Wednesday, October 26, 2011
White Birch Celebrates Three More Apprentice Program Graduates
White Birch Brewing is back at the Ancient Fire Wine Blog. It might seem a bit slanted for White Birch to have shown up a half dozen times in my blog just in the last year, but what can I say? The beer is good and the people who have embraced White Birch are fun to be around.
Last Friday night Margot and I headed over to the new space White Birch recently moved into for an open house to celebrate the graduation of three more apprentices. The Apprentice Program at White Birch is one of the most unique (I know it isn’t a new idea, but for our times…) ideas to help spread the love of a craft to others whilst training people for future employment and grow your own business all at the same time.
The most exciting part of the program for consumers is that each apprentice gets to pick a beer to brew at White Birch that becomes “their” beer. Once that beer makes its way to the tasting room we get to meet the creator and enjoy their beer at an open house along with lots of other White Birch enthusiasts. Being able to meet three such people, and try their beers, in one night was a true joy.
Margot and I also ran into several Brew Free or Die (BFD) homebrew club members at the event, fermenting our choice to join up so we could hang with people with similar interests. Bill Herlicka, the founder of White Birch, has been a long time member of BFD and is a stellar example of where you can take such a passion. Beer really is that cool!
First up was a blind tasting of beers only named “B” or “O”. Margot and I preferred “B” which we found fruitier and maltier. I still don’t know exactly what was going on here, but I bet it won’t be long before White Birch fans find out.

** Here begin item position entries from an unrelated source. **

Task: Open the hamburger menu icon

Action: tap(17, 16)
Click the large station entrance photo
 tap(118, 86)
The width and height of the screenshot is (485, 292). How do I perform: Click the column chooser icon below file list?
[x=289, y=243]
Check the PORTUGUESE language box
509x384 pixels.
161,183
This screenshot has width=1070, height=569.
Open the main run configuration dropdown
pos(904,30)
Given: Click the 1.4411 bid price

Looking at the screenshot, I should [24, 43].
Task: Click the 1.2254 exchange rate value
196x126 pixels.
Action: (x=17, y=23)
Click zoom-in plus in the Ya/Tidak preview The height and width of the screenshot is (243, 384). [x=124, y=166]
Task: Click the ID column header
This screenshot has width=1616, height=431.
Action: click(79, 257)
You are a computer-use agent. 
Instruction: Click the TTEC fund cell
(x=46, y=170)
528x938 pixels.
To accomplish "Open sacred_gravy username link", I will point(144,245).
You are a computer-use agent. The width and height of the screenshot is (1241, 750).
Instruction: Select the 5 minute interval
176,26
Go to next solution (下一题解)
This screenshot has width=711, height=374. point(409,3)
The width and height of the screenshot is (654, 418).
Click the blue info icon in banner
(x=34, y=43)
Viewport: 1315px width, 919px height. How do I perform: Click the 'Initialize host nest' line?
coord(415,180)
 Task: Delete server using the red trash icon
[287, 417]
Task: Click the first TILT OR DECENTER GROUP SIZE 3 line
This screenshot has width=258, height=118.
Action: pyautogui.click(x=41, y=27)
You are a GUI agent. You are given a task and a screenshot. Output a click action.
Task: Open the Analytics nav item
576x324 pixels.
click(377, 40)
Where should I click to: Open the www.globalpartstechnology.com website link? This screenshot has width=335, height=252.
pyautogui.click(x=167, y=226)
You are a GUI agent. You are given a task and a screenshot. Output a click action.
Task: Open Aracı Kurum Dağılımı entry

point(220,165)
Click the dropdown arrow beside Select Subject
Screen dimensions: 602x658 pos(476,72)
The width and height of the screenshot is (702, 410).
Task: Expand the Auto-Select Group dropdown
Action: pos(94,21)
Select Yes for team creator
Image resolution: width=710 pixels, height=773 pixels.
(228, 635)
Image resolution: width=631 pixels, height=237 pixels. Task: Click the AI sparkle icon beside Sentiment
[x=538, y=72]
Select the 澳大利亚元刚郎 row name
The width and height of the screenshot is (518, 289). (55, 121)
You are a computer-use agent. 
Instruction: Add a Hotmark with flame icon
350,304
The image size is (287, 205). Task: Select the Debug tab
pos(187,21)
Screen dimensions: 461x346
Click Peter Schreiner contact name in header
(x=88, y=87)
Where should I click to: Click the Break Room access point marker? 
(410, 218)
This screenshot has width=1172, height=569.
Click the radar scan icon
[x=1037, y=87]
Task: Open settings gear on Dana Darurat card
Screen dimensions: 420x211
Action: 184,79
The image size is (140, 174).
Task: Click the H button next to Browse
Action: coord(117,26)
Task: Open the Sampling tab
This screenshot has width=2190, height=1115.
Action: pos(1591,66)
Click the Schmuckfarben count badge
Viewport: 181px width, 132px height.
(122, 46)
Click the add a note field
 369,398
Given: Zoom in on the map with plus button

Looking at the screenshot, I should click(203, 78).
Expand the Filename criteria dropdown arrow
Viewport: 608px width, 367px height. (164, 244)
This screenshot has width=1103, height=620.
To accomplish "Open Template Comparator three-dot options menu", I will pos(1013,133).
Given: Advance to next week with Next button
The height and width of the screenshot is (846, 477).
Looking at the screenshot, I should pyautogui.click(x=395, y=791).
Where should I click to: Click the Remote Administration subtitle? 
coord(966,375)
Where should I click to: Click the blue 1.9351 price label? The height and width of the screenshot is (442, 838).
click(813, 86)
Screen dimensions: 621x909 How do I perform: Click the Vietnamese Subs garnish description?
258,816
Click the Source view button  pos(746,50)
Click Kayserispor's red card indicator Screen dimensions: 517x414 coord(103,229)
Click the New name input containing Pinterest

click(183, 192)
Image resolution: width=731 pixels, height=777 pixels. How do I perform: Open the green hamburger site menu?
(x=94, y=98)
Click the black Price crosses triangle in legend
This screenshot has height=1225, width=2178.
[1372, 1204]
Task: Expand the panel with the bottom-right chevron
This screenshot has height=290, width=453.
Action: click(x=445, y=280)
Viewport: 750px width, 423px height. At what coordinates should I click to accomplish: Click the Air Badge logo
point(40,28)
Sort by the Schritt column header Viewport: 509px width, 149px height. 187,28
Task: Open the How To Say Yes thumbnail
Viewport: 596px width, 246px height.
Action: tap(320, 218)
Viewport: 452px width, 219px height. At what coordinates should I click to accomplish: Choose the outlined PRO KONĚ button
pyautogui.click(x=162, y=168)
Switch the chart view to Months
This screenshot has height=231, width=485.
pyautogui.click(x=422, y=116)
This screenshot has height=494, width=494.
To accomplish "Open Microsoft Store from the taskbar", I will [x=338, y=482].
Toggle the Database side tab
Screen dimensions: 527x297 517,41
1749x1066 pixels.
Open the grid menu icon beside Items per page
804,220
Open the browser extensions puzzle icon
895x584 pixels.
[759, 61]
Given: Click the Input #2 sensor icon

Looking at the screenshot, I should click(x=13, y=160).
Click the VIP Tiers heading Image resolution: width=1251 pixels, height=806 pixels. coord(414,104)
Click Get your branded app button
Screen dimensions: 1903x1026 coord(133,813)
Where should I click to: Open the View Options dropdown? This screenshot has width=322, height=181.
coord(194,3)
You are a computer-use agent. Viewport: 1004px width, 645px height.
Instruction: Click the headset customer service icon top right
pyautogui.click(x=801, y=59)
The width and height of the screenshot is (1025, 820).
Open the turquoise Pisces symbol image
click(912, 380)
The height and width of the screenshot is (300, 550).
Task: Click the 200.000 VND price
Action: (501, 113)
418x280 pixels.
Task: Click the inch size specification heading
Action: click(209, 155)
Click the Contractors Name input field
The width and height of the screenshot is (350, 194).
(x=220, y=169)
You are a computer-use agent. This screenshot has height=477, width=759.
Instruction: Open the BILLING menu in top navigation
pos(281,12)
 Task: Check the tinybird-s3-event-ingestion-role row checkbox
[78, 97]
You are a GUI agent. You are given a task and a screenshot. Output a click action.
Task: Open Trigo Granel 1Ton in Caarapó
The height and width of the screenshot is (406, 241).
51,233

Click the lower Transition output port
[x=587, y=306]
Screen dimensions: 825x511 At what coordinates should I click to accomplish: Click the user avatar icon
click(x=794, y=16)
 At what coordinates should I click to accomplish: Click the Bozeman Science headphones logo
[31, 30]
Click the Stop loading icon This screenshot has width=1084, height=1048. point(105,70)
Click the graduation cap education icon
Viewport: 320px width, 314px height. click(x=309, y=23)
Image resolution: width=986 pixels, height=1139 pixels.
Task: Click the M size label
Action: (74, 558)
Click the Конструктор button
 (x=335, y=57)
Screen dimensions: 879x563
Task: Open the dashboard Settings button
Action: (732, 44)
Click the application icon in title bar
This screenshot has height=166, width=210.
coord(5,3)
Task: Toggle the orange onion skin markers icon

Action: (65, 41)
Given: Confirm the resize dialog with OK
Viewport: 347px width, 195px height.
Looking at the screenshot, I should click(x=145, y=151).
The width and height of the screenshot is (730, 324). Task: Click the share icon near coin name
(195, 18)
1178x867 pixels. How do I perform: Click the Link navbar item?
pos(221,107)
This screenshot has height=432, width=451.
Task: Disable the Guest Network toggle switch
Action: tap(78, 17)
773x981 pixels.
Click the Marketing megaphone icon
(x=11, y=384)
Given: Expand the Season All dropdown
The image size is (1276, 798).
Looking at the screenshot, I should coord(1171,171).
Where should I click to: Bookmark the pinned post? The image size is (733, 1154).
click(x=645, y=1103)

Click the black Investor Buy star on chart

The first apprentice was David Sakolsky with his creation, Deviant Monk. Dave described the beer as a Belgian Strong Dark Ale brewed with spices and aged on Tempranillo soaked oak. What, what, what!?!?!
I had to ask why and how this brew came to be. Dave went on to explain that this was a recipe he had been working with as a home brewer for some time, and with his experiences at White Birch he was able to create a batch that made all of his effort come full circle. One of Dave’s friends was chilling to the left of the table and he confirmed that being friends with Dave means that you get to try some pretty awesome homebrewed beer.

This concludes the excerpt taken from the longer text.